**Records from a data source:**
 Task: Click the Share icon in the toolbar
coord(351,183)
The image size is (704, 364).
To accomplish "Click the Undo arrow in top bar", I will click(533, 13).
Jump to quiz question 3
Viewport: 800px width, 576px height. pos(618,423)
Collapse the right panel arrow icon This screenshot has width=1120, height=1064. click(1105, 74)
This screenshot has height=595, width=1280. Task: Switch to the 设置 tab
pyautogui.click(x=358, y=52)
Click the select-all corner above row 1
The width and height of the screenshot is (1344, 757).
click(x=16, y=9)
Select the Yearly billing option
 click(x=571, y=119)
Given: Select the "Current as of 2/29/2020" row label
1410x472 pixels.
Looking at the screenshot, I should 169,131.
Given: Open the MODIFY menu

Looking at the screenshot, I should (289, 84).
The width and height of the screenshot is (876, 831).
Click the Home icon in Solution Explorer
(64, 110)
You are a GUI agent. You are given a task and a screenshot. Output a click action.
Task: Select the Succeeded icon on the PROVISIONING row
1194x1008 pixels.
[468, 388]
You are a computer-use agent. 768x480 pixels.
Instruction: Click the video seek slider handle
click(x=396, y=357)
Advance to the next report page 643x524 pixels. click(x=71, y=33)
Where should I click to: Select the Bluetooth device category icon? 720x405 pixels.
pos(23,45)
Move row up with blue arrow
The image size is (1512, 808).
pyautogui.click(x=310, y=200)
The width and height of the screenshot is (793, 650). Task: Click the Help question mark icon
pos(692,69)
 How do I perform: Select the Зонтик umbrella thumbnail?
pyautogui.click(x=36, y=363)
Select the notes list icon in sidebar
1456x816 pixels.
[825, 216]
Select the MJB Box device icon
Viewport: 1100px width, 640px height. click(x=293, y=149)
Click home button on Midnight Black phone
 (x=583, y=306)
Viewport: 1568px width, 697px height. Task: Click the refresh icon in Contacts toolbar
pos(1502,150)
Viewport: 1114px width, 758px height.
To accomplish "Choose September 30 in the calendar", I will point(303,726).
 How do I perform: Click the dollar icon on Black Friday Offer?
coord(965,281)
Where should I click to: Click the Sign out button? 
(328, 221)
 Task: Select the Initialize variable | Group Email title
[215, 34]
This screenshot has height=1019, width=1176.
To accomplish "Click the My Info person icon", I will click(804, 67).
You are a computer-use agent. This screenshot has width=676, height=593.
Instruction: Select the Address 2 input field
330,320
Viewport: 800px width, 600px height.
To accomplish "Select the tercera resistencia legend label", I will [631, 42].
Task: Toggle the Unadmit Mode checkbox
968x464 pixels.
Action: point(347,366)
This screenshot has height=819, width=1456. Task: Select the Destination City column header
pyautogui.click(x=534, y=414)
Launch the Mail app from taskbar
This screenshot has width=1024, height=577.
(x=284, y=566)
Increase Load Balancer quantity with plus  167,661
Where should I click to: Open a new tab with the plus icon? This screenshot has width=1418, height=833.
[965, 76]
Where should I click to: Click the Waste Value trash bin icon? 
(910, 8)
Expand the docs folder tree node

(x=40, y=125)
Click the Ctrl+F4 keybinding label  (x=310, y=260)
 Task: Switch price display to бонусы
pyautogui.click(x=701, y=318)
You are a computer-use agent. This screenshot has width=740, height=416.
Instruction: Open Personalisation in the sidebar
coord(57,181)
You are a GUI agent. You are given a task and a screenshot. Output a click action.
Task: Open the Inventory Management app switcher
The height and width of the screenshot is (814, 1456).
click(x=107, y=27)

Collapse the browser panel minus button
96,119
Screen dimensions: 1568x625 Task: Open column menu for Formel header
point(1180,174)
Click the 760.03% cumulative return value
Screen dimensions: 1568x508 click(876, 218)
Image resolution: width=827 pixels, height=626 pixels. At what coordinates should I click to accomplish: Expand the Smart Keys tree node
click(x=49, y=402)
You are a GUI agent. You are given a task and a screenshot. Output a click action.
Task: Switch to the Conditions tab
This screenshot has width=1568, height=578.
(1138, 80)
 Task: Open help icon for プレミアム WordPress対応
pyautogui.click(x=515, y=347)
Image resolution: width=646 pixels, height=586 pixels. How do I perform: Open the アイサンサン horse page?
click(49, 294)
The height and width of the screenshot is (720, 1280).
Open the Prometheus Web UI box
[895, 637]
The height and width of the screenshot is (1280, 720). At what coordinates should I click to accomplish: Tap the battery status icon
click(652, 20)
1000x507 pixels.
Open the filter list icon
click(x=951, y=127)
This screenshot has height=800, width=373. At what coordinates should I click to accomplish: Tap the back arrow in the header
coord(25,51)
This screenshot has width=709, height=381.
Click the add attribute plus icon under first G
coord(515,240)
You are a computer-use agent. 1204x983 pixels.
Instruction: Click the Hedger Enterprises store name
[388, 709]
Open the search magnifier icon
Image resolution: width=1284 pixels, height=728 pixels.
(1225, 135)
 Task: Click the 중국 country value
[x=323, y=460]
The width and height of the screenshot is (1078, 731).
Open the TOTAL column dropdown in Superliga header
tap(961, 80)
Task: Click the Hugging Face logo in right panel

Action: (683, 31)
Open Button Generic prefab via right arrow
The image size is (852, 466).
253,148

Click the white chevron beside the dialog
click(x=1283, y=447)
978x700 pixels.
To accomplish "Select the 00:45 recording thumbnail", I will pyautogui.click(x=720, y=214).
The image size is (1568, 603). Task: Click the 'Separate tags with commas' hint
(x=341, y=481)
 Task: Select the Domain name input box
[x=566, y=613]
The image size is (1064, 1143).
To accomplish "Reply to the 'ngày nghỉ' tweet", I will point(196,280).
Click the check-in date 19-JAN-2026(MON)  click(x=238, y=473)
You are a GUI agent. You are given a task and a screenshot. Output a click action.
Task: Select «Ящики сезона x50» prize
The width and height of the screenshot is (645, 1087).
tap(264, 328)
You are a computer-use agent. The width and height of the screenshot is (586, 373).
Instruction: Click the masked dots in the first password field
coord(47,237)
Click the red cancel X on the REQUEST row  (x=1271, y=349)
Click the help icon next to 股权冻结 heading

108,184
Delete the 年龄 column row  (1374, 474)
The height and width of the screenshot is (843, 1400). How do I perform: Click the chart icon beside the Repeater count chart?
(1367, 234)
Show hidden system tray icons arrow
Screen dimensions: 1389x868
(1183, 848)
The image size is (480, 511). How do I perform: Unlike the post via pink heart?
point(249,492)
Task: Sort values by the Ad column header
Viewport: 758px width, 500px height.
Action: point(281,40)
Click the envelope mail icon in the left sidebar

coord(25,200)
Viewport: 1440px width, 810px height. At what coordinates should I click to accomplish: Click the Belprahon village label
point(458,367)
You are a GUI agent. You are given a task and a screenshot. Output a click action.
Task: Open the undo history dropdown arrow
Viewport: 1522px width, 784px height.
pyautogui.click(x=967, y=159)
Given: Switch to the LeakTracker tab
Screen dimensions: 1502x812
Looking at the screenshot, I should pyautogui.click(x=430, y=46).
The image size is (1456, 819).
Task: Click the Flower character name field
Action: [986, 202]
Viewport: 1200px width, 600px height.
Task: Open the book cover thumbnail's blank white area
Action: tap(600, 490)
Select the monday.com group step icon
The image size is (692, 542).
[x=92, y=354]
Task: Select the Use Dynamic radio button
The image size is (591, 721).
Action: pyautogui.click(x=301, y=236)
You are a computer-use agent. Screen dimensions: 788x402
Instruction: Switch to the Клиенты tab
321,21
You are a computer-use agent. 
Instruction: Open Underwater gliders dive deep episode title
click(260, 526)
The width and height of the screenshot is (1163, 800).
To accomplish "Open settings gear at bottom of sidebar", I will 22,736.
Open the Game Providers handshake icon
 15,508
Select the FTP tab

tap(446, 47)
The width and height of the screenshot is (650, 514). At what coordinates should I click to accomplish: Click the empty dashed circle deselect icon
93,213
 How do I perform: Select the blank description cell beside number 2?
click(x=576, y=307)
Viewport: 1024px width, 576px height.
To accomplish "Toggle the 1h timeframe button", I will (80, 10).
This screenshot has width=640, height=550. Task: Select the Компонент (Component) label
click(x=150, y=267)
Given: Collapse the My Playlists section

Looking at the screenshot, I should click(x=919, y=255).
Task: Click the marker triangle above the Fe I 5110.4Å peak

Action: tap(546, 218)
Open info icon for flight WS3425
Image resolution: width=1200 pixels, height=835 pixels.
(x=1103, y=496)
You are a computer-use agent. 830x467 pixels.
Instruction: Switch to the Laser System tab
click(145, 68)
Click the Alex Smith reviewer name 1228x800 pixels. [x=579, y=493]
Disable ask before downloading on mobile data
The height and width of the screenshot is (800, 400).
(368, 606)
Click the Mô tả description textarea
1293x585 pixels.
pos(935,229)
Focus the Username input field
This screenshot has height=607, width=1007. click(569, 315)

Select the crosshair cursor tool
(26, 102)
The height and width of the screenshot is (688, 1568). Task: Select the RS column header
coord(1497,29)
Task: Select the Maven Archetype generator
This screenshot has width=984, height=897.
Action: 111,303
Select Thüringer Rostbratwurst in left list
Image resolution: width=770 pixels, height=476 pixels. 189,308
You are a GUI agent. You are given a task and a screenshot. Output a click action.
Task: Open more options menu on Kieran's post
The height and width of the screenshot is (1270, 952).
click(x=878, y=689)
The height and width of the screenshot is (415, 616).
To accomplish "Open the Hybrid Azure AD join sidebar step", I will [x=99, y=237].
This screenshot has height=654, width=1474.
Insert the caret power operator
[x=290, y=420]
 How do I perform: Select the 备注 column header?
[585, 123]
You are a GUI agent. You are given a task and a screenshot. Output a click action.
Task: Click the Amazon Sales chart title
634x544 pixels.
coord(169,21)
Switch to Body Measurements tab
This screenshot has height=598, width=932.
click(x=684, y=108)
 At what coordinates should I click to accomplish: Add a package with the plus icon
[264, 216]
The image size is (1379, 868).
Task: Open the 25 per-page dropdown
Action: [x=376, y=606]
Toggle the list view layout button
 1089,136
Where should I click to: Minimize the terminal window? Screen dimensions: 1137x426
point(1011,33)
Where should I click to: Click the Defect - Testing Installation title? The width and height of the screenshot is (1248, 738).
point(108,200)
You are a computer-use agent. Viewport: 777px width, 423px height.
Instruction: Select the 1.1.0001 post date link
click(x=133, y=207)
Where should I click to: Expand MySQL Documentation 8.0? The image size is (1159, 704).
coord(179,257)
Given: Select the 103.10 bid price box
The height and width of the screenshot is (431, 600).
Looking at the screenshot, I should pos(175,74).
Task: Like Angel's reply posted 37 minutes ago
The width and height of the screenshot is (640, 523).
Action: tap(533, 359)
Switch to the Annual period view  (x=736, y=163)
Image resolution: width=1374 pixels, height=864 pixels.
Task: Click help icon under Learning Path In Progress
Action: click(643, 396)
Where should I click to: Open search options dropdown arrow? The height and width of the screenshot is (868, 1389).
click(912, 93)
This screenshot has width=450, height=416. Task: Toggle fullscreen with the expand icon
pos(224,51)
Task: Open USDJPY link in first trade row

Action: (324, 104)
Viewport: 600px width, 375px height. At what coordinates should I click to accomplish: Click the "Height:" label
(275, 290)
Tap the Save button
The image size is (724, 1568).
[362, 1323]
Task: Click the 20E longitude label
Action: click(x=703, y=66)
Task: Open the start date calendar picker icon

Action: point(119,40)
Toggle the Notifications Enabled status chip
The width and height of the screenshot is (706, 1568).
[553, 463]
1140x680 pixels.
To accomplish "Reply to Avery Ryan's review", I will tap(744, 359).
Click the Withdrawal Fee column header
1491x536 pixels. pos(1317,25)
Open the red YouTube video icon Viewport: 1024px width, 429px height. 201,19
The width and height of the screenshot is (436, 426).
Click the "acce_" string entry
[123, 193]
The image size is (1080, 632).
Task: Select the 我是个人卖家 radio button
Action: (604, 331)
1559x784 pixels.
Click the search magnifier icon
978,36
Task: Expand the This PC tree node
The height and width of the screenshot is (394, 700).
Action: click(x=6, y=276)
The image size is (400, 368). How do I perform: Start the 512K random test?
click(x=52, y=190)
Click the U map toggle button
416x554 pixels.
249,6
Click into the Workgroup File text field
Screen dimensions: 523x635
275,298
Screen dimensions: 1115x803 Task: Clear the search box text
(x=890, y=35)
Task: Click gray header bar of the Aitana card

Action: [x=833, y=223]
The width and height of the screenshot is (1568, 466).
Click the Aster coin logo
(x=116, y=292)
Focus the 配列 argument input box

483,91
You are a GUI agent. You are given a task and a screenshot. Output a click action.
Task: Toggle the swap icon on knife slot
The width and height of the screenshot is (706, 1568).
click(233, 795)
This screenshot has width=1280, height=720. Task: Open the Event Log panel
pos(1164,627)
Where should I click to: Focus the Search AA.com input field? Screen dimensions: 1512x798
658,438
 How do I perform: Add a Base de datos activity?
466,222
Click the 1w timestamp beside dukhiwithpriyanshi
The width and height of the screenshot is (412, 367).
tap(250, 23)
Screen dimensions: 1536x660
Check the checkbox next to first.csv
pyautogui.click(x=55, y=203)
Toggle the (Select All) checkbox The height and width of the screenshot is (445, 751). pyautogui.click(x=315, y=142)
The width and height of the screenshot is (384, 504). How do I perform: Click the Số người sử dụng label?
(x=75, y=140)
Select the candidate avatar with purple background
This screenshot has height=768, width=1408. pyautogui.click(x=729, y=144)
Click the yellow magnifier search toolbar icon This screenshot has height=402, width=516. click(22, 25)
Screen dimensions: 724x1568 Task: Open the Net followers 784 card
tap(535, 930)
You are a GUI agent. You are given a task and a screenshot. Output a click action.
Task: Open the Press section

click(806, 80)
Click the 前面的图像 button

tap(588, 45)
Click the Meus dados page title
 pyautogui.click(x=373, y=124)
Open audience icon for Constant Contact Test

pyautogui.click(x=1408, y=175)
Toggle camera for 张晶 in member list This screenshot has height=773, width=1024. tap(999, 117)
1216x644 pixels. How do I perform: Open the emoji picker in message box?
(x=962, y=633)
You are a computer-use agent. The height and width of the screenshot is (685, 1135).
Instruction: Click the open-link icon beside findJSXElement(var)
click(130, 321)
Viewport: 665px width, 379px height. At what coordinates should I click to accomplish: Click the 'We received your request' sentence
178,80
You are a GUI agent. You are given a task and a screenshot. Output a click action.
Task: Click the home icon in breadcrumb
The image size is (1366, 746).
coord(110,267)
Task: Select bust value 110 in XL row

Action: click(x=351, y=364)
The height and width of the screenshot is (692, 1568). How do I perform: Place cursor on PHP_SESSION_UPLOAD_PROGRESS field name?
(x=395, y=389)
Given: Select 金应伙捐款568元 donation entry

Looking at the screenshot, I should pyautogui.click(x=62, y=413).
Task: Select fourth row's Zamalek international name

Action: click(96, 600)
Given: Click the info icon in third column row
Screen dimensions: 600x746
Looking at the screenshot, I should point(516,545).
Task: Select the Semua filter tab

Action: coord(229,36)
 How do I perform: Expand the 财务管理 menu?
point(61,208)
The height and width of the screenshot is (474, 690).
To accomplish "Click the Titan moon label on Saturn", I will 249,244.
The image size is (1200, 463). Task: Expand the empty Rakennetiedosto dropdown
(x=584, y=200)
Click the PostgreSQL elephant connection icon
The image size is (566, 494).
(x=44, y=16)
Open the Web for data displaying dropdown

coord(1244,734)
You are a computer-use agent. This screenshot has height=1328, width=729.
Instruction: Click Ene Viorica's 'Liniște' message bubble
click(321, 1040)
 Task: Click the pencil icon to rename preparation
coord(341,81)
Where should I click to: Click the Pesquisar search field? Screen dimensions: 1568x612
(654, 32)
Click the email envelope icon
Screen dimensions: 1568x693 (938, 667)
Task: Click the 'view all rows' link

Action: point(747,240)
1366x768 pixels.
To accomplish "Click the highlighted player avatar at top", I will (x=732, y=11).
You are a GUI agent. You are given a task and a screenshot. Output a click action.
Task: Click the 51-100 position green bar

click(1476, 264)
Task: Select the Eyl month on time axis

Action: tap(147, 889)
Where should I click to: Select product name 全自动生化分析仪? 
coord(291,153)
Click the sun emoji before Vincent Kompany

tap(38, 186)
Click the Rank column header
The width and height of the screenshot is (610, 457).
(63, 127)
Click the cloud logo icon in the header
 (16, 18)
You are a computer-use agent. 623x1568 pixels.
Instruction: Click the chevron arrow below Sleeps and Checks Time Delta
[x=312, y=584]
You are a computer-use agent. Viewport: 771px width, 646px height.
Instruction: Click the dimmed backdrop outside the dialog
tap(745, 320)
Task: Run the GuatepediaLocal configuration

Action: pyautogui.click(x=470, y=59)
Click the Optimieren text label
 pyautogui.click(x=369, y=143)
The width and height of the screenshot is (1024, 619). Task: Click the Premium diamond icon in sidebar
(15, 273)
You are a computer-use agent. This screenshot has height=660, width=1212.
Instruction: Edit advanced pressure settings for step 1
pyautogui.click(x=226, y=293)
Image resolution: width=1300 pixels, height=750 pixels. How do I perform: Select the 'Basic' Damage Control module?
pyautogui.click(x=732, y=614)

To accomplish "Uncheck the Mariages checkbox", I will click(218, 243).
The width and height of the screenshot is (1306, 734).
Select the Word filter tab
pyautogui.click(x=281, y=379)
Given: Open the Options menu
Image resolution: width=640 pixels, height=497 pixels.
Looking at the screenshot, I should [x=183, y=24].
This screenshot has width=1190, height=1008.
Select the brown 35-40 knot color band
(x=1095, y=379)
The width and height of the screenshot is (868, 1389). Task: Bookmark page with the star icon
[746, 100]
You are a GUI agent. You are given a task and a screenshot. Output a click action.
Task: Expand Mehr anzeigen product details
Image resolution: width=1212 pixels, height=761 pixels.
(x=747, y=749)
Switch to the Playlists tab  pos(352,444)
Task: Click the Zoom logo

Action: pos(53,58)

**Task instructions:** Lines after the one containing "This screenshot has height=1019, width=1176." are left out; every line from the start of the entries through that line is restated word for word.

**The answer:**
 Task: Click the Share icon in the toolbar
coord(351,183)
The image size is (704, 364).
To accomplish "Click the Undo arrow in top bar", I will click(533, 13).
Jump to quiz question 3
Viewport: 800px width, 576px height. pos(618,423)
Collapse the right panel arrow icon This screenshot has width=1120, height=1064. click(1105, 74)
This screenshot has height=595, width=1280. Task: Switch to the 设置 tab
pyautogui.click(x=358, y=52)
Click the select-all corner above row 1
The width and height of the screenshot is (1344, 757).
click(x=16, y=9)
Select the Yearly billing option
 click(x=571, y=119)
Given: Select the "Current as of 2/29/2020" row label
1410x472 pixels.
Looking at the screenshot, I should 169,131.
Given: Open the MODIFY menu

Looking at the screenshot, I should (289, 84).
The width and height of the screenshot is (876, 831).
Click the Home icon in Solution Explorer
(64, 110)
You are a GUI agent. You are given a task and a screenshot. Output a click action.
Task: Select the Succeeded icon on the PROVISIONING row
1194x1008 pixels.
[468, 388]
You are a computer-use agent. 768x480 pixels.
Instruction: Click the video seek slider handle
click(x=396, y=357)
Advance to the next report page 643x524 pixels. click(x=71, y=33)
Where should I click to: Select the Bluetooth device category icon? 720x405 pixels.
pos(23,45)
Move row up with blue arrow
The image size is (1512, 808).
pyautogui.click(x=310, y=200)
The width and height of the screenshot is (793, 650). Task: Click the Help question mark icon
pos(692,69)
 How do I perform: Select the Зонтик umbrella thumbnail?
pyautogui.click(x=36, y=363)
Select the notes list icon in sidebar
1456x816 pixels.
[825, 216]
Select the MJB Box device icon
Viewport: 1100px width, 640px height. click(x=293, y=149)
Click home button on Midnight Black phone
 (x=583, y=306)
Viewport: 1568px width, 697px height. Task: Click the refresh icon in Contacts toolbar
pos(1502,150)
Viewport: 1114px width, 758px height.
To accomplish "Choose September 30 in the calendar", I will point(303,726).
 How do I perform: Click the dollar icon on Black Friday Offer?
coord(965,281)
Where should I click to: Click the Sign out button? 
(328, 221)
 Task: Select the Initialize variable | Group Email title
[215, 34]
This screenshot has height=1019, width=1176.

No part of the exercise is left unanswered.